A palavra “misto” foi integrada ao vocabulário político de Brasília na quarta-feira anterior (16/08), quando se sugeriu o autor da ideia permaneceu anônimo que se deixasse aberta a possibilidade de o eleitor votar apenas no partido.
 
Esses votos seriam então distribuídos pelos mais votados da sigla. Esse sistema acaba com os partidos políticos, já que o eleitor vota apenas no candidato e não, paralelamente, na agremiação à qual ele pertence, com a ideologia que esse coletivo eventualmente professe.
 
A lógica por detrás do distritão é limitar ao máximo a renovação da Câmara dos Deputados. E com a paralela possibilidade de os atuais parlamentares se reelegerem. Isso é circunstancialmente necessário para que ninguém fique sem o foro privilegiado, já que uma quantidade não especificada de deputados enfrenta a Lava Jato e correria o risco, se voltasse para a primeira instância, de talvez ir em breve para a cadeia.
 
O PMDB, o PT e parte do PSDB concordam com o modelo de eleição. Mas os partidos do centrão os mais fisiológicos e com menor identidade política temem ficar desempregados, em razão do desempenho eleitoral de celebridades que disputariam, com eles, o voto do eleitorado menos informado.
 
“DISTRITAL MISTO”
 
É o modelo que, segundo o substitutivo que saiu da comissão especial da Câmara, vigoraria apenas a partir de 2022. Os Estados seriam divididos em distritos que corresponderiam à metade do número de deputados que pode eleger. Seriam 35 no caso de São Paulo, ou quatro, no caso do Acre.
 
A eleição se daria em cada distrito. E cada eleitor votaria duas vezes. Na primeira, escolheria o nome de seu candidato. E na segunda votaria na lista de um partido. De cada votação sairia um deputado, ou dois por distrito. No caso paulista, os 35 distritos elegeriam 70 deputados que é a atual representação do Estado na Câmara.
 
O sistema vigora na Alemanha. Na França existe o distrital simples, que é bastante democrático, mas impede a representação das minorias e amplia em cadeiras a vantagem de votos das maiorias.
 
A proposta de adoção do sistema foi estudada em 1987 pela Assembleia Constituinte. Não passou porque iria contrariar o interesse dos deputados que dependem de votos salpicados por todo o Estado que representam, e não concentrados em determinada área.
 
Era sobretudo o caso, na época, dos candidatos do PT – que dependiam do voto sindical ou do voto católico, geograficamente pulverizados. A eles se juntaram hoje os pastores ou bispos evangélicos, que têm eleitores espalhados em múltiplos distritos.
 
Mesmo se aprovado, é difícil assegurar que o distrital misto será um dia colocado em prática.
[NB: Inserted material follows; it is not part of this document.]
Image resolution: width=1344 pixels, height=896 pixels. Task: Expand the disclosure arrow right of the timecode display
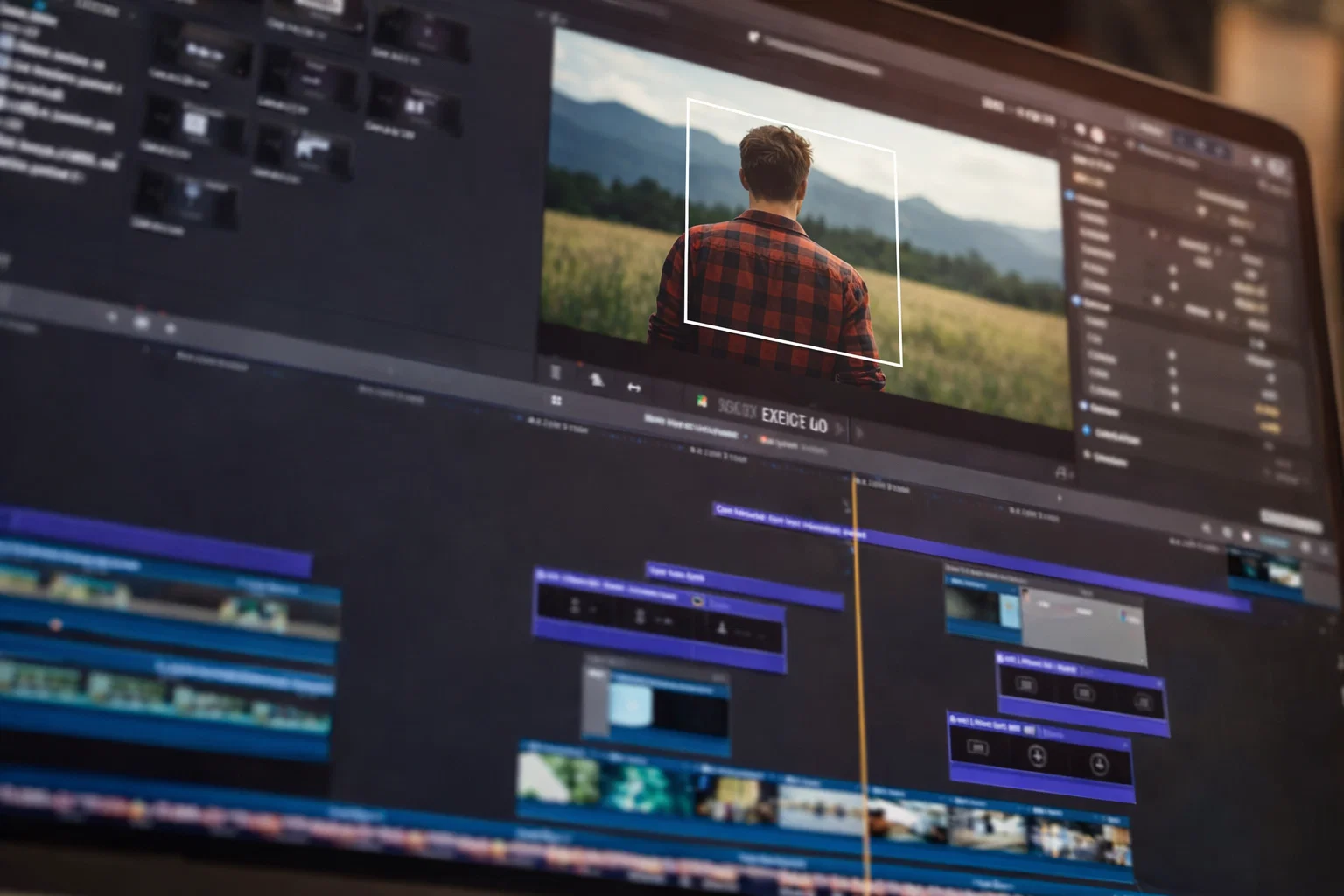tap(840, 427)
Isso porque a próxima legislatura (2019-2023) teria tempo de sobra para mudar mais uma vez a lei.
 
FUNDO DE R$ 2,6 BILHÕES
 
O PT defendia desde 2013 o “financiamento público de campanha”, com base na ideia de que os maiores partidos ficariam com a maior parcela das dotações. Em 2015, quando a Lava Jato ainda engatinhava, o Supremo Tribunal Federal decidiu que pessoas jurídicas não poderiam mais operar como doadoras. O caso Odebrecht provou que os ministros estavam corretos.
 
Mas ao puxarem o cobertor, eles deixaram os partidos descobertos. As eleições municipais de 2016 demonstraram que o financiamento por pessoas físicas e pelos fundos partidários seria tecnicamente inviável.
 
Ou então, como alertou o ministro Gilmar Mendes, que é também o presidente do Tribunal Superior Eleitoral (TSE), os menos escrupulosos recorreriam à única fonte clandestina de dinheiro à disposição do mercado eleitoral: o crime organizado. É justamente o gostariam que acontecesse o PCC e demais siglas do ramo. Do controle da criminalidade, eles fechariam o círculo e passariam também a controlar as casas legislativas.
 
A verdade e que hoje não há clima, em razão dos resultados da própria Lava Jato, para se reintroduzir o financiamento privado. Seus defensores querem agora regras muito rígidas, como limites sobre o faturamento das empresas e a proibição de doação a candidatos de partidos rivais.
 
O presidente do Senado, Eunício Oliveira, disse há dias que uma legislação sobre o tema exigiria pelo menos um ano de negociações e trabalhos parlamentares. O que, diante da atual pressa, é inviável. Enquanto isso, no entanto, dos caldeirões do Congresso muitas ideias menos democráticas poderão ainda sair.